AWR, Cairo, September 9, 2014


Minister of Endowments, Mohammed Mokhtar Goma’a [Muhammad Mukhtār Jum’ah], gave an important interview to al-Watan about the efforts of the state to push back the influence of the Muslim Brotherhood. Our researcher Yosra El Gendi summarized this interview for Arab-West Report.


The Minister explained that state policy emphasizes that “religion is not mixed with politics, nor any politicization of religion [should] takes place, nor that religion is used to attack institutions.” These elements are currently regulated in the so-called Preaching Law. The Muslim Brotherhood, in addition to a substantial number of Salafī sheikhs, mixed religious and politics. According to the Minister, currently “no one is excluded from preaching just because of his affiliation to the Muslim Brotherhood or Salafīs,” however, preachers with such affiliations “are put under examination and scrutiny.” The ministry has, for example, “given six people from the Da’wah al- Salafīah preaching licenses.” These men are graduates from al-Azhar and do not work in politics.



The Minister sees a problem with organizations that are infiltrated by the Muslim Brotherhood, for example, the Jam'iah al – Shar’iah. The Minister finds the social activities of this NGO to be positive, but “if the Jam'iah wants to engage in national cohesion, it must cleanse itself of the Muslim Brotherhood in the Board of Directors and its subsidiaries.” As an example, the minister mentions Dr. Tal’at ‘Afīfī, the former Minister of Endowments of the Muslim Brotherhood era, who is still a member of its Jam'iah al – Shar’iah’s Board of Directors and who is seen as a mouthpiece for the Muslim Brotherhood.

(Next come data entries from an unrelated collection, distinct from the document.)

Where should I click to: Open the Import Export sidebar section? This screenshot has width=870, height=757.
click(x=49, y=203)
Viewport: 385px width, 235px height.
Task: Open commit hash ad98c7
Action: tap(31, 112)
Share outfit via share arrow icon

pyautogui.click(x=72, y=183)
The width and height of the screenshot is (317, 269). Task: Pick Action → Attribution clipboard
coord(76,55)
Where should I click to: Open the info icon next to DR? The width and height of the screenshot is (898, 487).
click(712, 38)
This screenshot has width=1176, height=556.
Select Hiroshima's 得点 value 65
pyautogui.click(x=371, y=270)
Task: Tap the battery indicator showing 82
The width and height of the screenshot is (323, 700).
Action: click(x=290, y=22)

Minister Jum’ah wants to push back the influence of the Muslim Brotherhood and Salafīs. When he took over, the Ministry of Endowments had authority over around 30% of Egypt’s mosques. Meanwhile, the rest remain under control of the Muslim Brotherhood or other Islamic political groups and associations. The aim of the control of the Ministry is to push back the mobilization of religion for political action.


Pushing back the influence of political Islam should, the Minister said, not be seen as restraining freedom of expression. "We cannot ban a writer or thinker or an intellectual, to monitor developments, analyze and present his vision, and this is the right of every person. But how to develop a religious discourse and to correct misconceptions about Islam, and disseminate correct thought and fight militancy and lawlessness, this is largely the religious establishment’s role.”


He stated that he did not expect the Muslim Brotherhood to be “violent, criminal, extremist and destructive to that degree.”


Does this make reconciliation with the Muslim Brotherhood possible?


"Calls for reconciliation by the Brotherhood or their associates at this time, is only a maneuver to gain support. For them who want reconciliation, [they] must stop the violence, apologize for what they did, and respect the judicial rulings pertaining to those who have blood on their hands.” The Minister sees "a division of roles, there is a team that kills, destroys, sabotages, carries guns, incited by Qatar, conspiring from Libya, mobilizing the international organization in Turkey, and [which] is allied with ISIS in Syria and Iraq, as well as another team that is dressed like crocodiles and maneuvers in the manner of foxes […] calling themselves patriotic and calling for reconciliation in an attempt to deceive the people.”


The Minister is not opposed to the principle of reconciliation, but previous attempts were made before their downfall and their response “made all attempts fail. I am not aware of any current attempts at reconciliation.”

This is sad because Muslim Brothers represents a good part of Egypt’s electorate, however, there is much distrust and it will need much work and compromises to repair the broken distrust.